== DATA FOR THE TASK ==
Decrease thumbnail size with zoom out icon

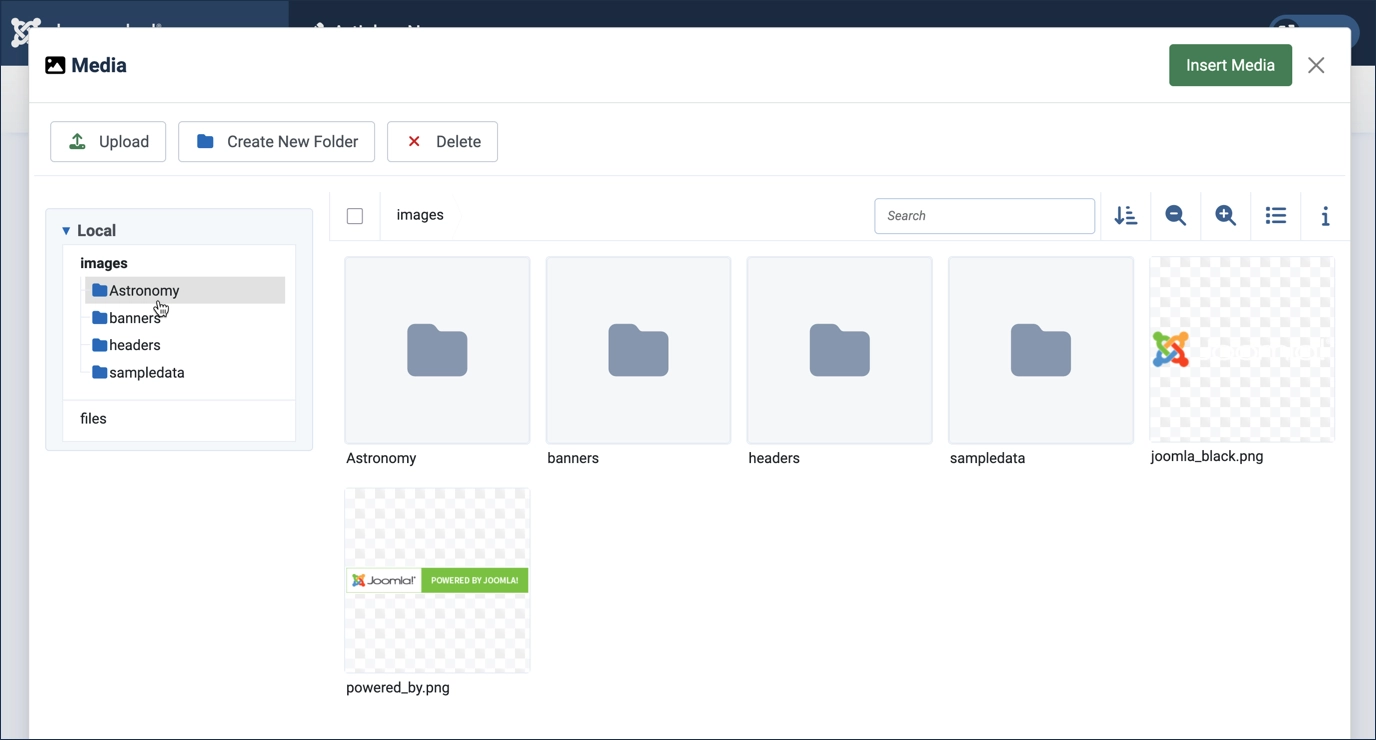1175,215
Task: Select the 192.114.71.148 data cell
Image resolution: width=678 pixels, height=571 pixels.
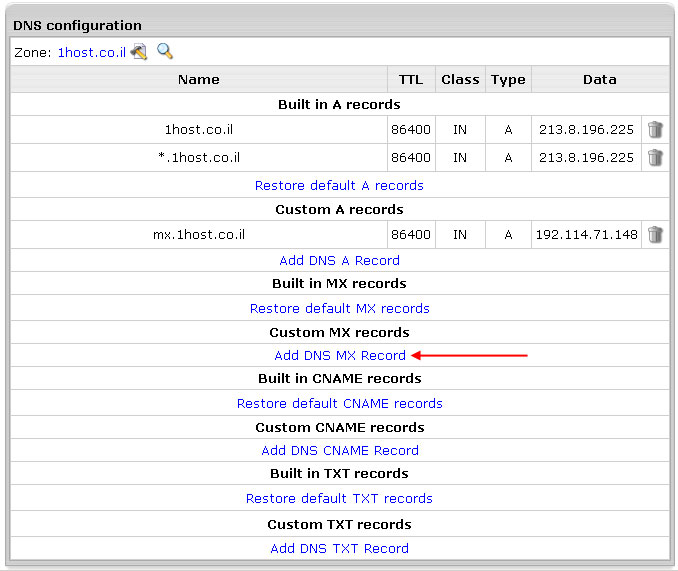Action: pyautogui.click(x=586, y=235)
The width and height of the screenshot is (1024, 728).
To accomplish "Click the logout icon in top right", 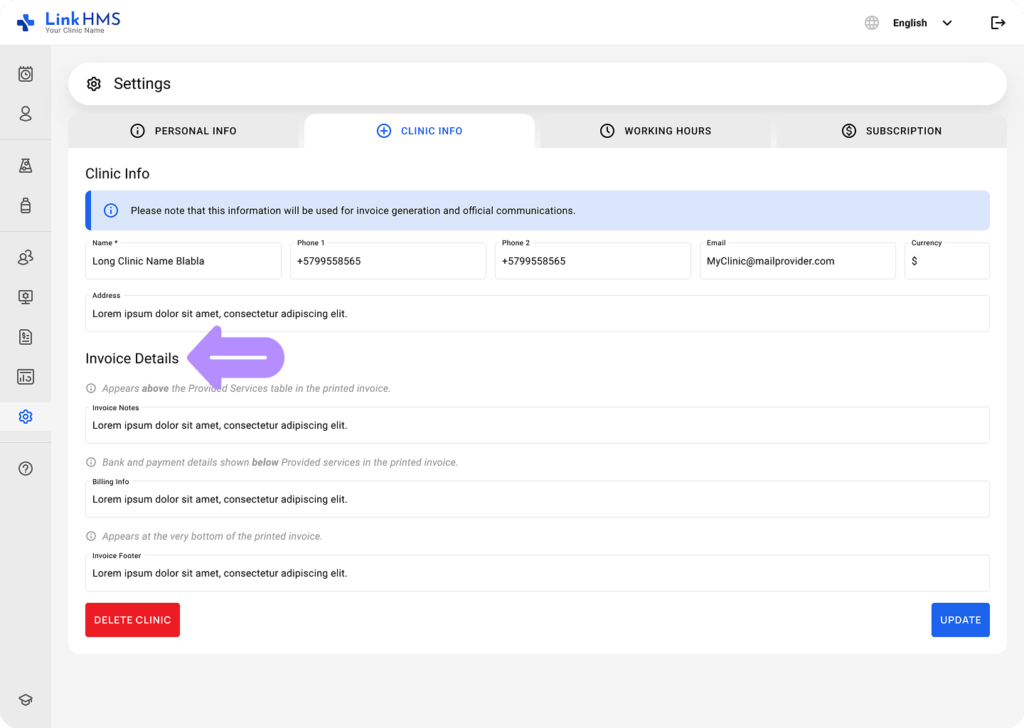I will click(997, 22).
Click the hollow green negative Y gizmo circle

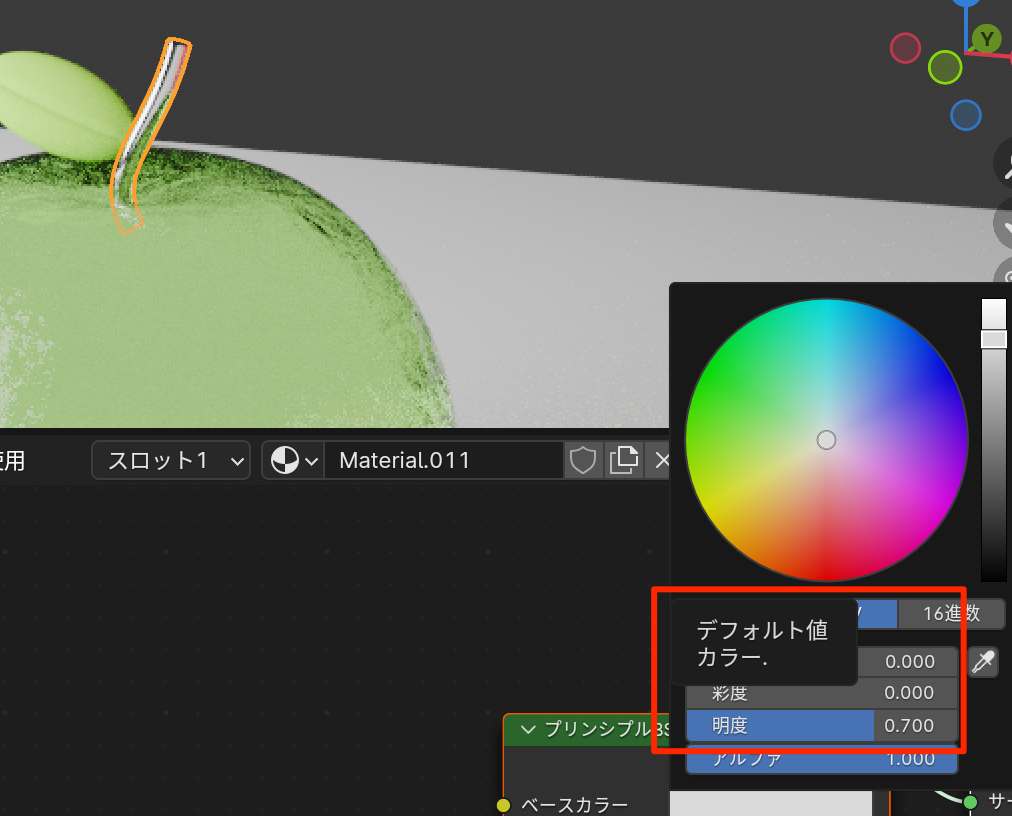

== YOUR INSTRUCTIONS ==
Pictures are to be left out; the lines from the start of the records above through the line holding "The width and" are to be returned exactly.

== WRITTEN SOLUTION ==
Decrease thumbnail size with zoom out icon

1175,215
Task: Select the 192.114.71.148 data cell
Image resolution: width=678 pixels, height=571 pixels.
Action: pyautogui.click(x=586, y=235)
The width and height of the screenshot is (1024, 728).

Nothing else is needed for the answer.